Stored items
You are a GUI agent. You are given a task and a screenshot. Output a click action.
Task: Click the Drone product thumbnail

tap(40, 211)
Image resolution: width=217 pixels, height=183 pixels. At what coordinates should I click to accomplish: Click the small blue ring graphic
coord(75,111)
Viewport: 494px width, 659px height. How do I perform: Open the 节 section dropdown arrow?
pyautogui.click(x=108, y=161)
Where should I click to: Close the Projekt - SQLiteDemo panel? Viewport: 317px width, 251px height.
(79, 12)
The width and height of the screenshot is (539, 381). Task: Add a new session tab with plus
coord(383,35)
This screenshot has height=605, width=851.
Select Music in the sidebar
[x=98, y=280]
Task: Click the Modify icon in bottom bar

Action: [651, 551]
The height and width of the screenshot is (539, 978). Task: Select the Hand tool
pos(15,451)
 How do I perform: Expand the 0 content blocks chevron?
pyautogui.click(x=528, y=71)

YOUR TASK = Retype the data. Keep every word as it stands.

WRITTEN SOLUTION =
You are a GUI agent. You are given a task and a screenshot. Output a click action.
Task: Click the Drone product thumbnail

tap(40, 211)
Image resolution: width=217 pixels, height=183 pixels. At what coordinates should I click to accomplish: Click the small blue ring graphic
coord(75,111)
Viewport: 494px width, 659px height. How do I perform: Open the 节 section dropdown arrow?
pyautogui.click(x=108, y=161)
Where should I click to: Close the Projekt - SQLiteDemo panel? Viewport: 317px width, 251px height.
(79, 12)
The width and height of the screenshot is (539, 381). Task: Add a new session tab with plus
coord(383,35)
This screenshot has height=605, width=851.
Select Music in the sidebar
[x=98, y=280]
Task: Click the Modify icon in bottom bar

Action: [651, 551]
The height and width of the screenshot is (539, 978). Task: Select the Hand tool
pos(15,451)
 How do I perform: Expand the 0 content blocks chevron?
pyautogui.click(x=528, y=71)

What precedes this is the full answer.